Pourtant, l'histoire ne fait pas rire le propriétaire du Barbarella sur le Vieux Port. Un bar connu pour la qualité des concerts qu'il programme, à grand soutien… d'affichage, pour en assurer la promotion. Et il n'est pas le seul. Sur la porte du transformateur EDF du quai Maubec où a été immortalisée son affiche, en juillet dernier, des centaines d'autres ont été collées ces dernières années. Par lui et par beaucoup d'autres, professionnels de la nuit ou associations.

Un traitement de faveur ?

« On ne fonctionne pas sans cela », défend Patrick Fau qui a reçu la « douloureuse » à la fin de la semaine dernière pour une affiche du Piano, un de ses trois établissements rochelais avec le KGB et Les mauvais garçons. « C'est un moyen efficace de communiquer », confirme, à son tour, le directeur de la salle de concerts de La Sirène, à la Pallice. Un établissement public, quand les deux autres sont privés.

Lui aussi, a reçu une photo de ses affiches mal placées. Mais sans procès verbal. « On a seulement eu un avertissement », reconnaît le directeur du site, bénéficiant d'un traitement de faveur qui fait des envieux.

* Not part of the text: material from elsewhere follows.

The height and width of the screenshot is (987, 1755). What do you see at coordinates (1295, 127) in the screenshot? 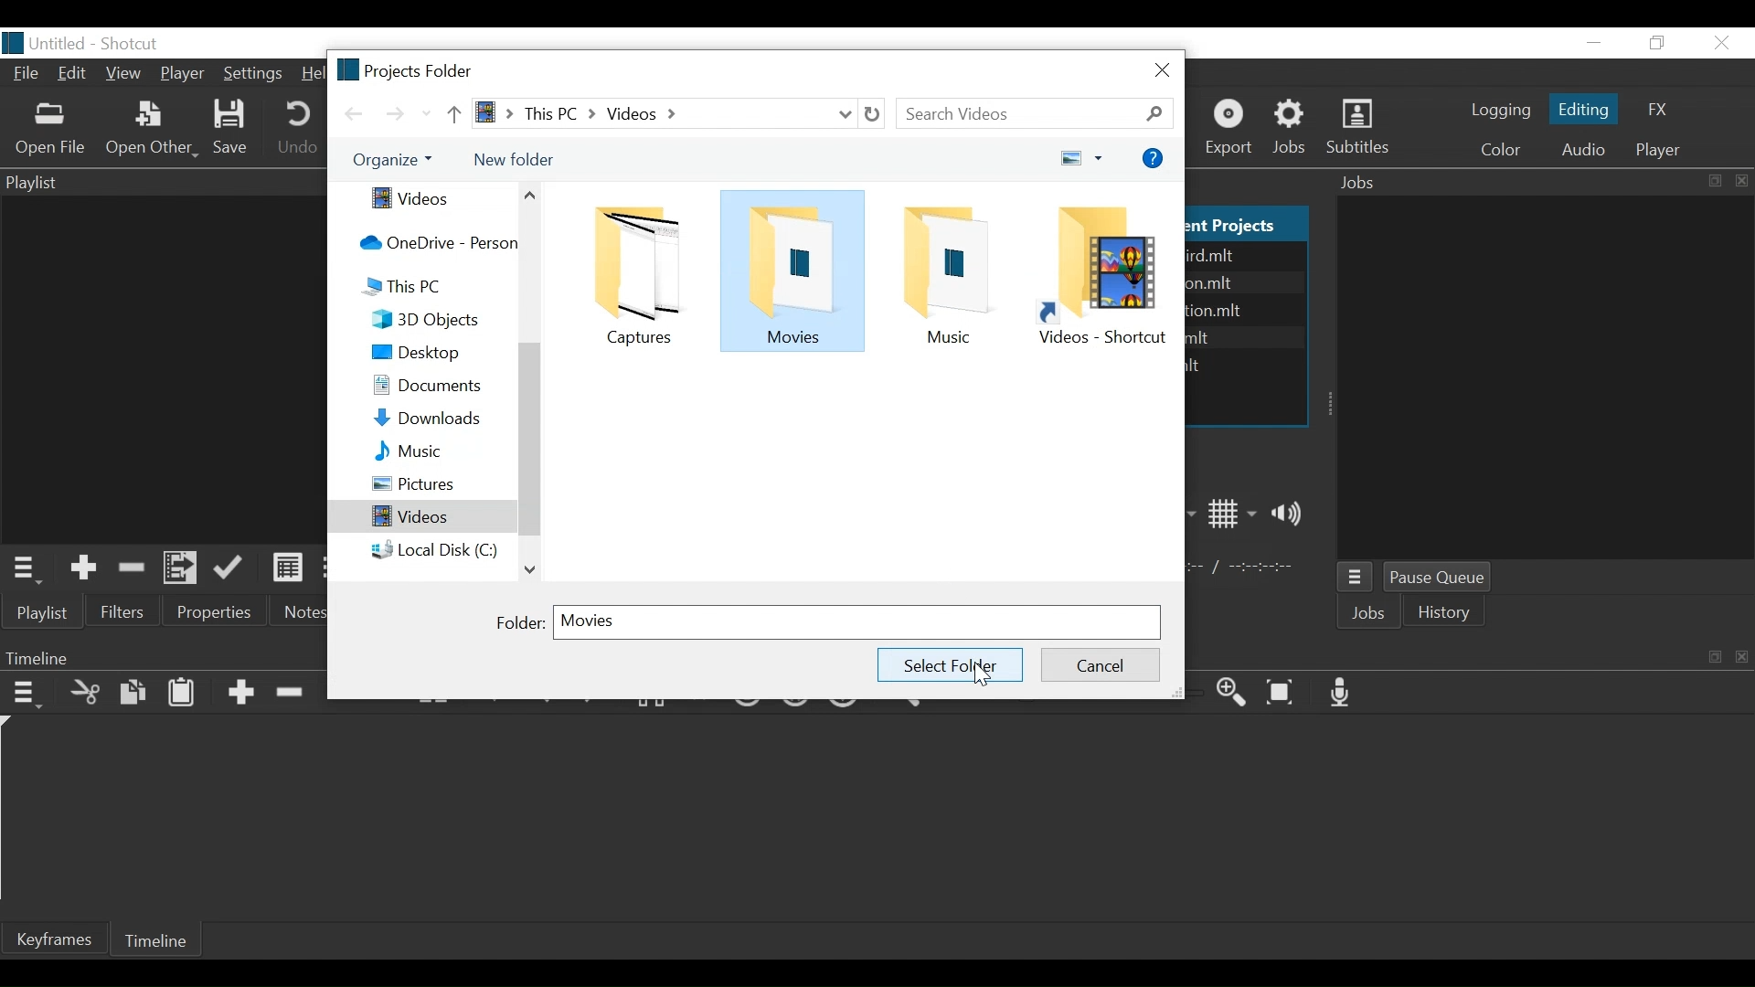
I see `Jobs` at bounding box center [1295, 127].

« On aurait pu être avertis, nous aussi, et on en aurait tenu compte », affirme Patrick Fau, reconnaissant - comme les autres « contrevenants » - savoir que c'est interdit, mais il y avait, selon lui, une tolérance sur certains sites. Installé depuis neuf ans à La Rochelle, il n'a jamais été verbalisé sur ce sujet. « Il y a quatre ans, peut-être, on avait été prié de ne plus coller sur l'ancien kiosque du marché. Nous nous sommes exécutés. Là, on aurait fait pareil ».

Même musique au Barbarella où le patron avoue s'être accroché avec « l'agent de constatation » au téléphone. « Mais j'avais déjà le PV », observe Laurent Provost.

« Je l'ai appelé justement pour lui demander pourquoi on n'a pas été prévenu… On m'a répondu que c'était comme pour un radar : 91 km/h, ce n'est pas 90… »

« Sans explications »

Depuis, ce professionnel installé au Barbarella depuis six ans cherche à joindre un élu pour avoir une explication. En vain. « Une dame très gentille, au bureau du maire, m'a dit qu'on me rappellerait. Je n'ai pas eu de nouvelles ».

Par contre son agitation semble avoir eu d'autres conséquences. Le fameux transformateur du quai Maubec, bien connu de tous les colleurs, est aujourd'hui totalement nettoyé.

Hier, plus une seule affiche ne restait, ni sur la porte, ni sur le mur voisin. Quelques traces de colle témoignaient encore du rôle passé de cet espace aujourd'hui interdit.